Printing Technologies for Integration of Electronic Devices and Sensors

  • Author:

    T. T. Baby, G. C. Marques, F. Neuper, S. A. Singaraju, S. Garlapati, F. von Seggern, R. Kruk, S. Dasgupta, B. Sykora, B. Breitung, P. A. Sukkurji, U. Bog, R. Kumar, H. Fuchs, T. Reinheimer, M. Mikolajek, J. R. Binder, M. Hirtz, M. Ungerer, L. Koker, U. Gengenbach, N. Mishra, Patric G., M. Tahoori, J. Aghassi Hagmann, H. von Seggern, H. Hahn

  • Source:

    Functional Nanostructures and Sensors for CBRN Defence and Environmental Safety and Security.

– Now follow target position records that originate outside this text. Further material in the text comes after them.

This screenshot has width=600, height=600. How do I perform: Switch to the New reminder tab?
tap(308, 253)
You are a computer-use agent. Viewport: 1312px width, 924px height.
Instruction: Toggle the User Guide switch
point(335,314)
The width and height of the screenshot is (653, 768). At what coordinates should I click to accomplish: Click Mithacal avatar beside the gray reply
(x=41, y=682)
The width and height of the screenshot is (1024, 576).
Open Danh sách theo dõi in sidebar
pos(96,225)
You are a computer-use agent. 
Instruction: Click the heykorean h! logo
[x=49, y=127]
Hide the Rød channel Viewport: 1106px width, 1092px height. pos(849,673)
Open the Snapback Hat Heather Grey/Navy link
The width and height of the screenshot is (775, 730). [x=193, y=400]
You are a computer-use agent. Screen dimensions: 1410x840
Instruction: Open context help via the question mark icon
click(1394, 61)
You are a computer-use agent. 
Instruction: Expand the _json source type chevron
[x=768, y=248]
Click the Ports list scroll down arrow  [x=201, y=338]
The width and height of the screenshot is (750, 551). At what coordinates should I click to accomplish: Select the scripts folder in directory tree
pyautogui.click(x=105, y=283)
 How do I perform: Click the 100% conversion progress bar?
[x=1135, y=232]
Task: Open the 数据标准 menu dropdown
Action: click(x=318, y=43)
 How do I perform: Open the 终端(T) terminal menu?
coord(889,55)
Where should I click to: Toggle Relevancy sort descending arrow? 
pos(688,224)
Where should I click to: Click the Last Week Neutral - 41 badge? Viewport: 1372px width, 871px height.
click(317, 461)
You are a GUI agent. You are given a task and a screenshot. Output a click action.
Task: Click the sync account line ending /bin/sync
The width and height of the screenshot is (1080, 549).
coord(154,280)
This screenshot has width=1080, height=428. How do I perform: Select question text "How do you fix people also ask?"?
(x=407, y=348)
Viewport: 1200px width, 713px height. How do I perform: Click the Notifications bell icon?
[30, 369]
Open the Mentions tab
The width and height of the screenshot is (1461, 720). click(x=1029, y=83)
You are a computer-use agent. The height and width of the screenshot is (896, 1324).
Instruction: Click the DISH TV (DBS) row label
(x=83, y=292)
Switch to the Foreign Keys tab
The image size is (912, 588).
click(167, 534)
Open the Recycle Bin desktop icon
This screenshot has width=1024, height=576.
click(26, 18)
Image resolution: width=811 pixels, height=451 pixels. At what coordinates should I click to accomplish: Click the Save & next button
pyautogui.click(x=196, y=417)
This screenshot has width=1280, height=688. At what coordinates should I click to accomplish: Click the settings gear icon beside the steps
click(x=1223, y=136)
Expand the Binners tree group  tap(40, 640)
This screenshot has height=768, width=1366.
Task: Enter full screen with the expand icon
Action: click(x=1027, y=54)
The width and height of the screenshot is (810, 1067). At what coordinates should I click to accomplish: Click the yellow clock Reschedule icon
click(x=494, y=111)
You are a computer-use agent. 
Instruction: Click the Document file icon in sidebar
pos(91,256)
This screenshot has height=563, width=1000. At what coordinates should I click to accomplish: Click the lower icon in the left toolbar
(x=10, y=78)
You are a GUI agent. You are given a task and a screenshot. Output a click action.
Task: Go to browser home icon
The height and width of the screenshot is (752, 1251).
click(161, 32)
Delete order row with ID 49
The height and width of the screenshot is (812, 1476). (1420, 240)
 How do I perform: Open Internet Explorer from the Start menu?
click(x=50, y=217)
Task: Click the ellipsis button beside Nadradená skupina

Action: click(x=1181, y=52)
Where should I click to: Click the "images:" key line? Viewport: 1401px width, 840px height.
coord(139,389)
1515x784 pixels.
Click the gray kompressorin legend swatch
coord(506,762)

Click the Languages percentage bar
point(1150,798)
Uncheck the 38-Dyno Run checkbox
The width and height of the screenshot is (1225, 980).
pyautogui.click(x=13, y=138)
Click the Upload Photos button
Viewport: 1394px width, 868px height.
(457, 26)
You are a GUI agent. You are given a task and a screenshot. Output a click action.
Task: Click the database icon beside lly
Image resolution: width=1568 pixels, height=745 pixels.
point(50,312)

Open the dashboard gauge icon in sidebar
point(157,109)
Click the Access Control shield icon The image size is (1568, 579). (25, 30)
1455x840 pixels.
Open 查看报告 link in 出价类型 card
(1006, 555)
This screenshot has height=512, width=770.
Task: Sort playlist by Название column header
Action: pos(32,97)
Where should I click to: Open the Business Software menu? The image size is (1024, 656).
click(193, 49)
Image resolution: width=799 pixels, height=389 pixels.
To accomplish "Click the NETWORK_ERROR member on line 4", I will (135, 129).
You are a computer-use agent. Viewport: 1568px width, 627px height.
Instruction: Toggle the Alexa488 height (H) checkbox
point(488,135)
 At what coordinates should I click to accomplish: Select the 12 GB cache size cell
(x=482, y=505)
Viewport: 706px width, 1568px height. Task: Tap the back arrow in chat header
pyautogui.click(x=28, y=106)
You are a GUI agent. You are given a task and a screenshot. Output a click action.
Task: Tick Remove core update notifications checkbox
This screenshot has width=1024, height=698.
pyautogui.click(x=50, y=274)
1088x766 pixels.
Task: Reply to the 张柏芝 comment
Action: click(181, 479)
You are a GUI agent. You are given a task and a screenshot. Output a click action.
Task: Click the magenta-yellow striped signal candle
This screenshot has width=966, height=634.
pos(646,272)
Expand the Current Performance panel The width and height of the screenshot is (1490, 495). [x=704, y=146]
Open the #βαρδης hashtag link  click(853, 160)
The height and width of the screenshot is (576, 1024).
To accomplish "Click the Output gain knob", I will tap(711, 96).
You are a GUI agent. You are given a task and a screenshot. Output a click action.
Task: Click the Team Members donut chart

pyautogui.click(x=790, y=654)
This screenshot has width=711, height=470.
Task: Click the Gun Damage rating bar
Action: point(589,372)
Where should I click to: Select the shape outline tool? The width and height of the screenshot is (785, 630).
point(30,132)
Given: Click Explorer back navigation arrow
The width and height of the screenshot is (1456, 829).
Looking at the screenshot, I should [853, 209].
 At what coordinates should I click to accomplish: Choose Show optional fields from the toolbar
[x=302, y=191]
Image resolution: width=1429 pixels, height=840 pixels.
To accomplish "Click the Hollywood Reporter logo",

NATO Science for Peace and Security Series C: Environmental Security. A. Sidorenko, H. Hahn (eds.) Springer Nature B.V. (2020) 1-34

  • Date: 2020
  • Many different methods, such as screen printing, gravure, flexography, inkjet etc., have been employed to print electronic devices. Depending on the type and performance of the devices, processing is done at low or high temperature using precursor- or particle-based inks. As a result of the processing details, devices can be fabricated on flexible or non-flexible substrates, depending on their temperature stability. Furthermore, in order to reduce the operating voltage, printed devices rely on high-capacitance electrolytes rather than on dielectrics. The printing resolu- tion and speed are two of the major challenging parameters for printed electronics. High-resolution printing produces small-size printed devices and high-integration densities with minimum materials consumption. However, most printing methods have resolutions between 20 and 50 μm. Printing resolutions close to 1 μm have also been achieved with optimized process conditions and better printing technology.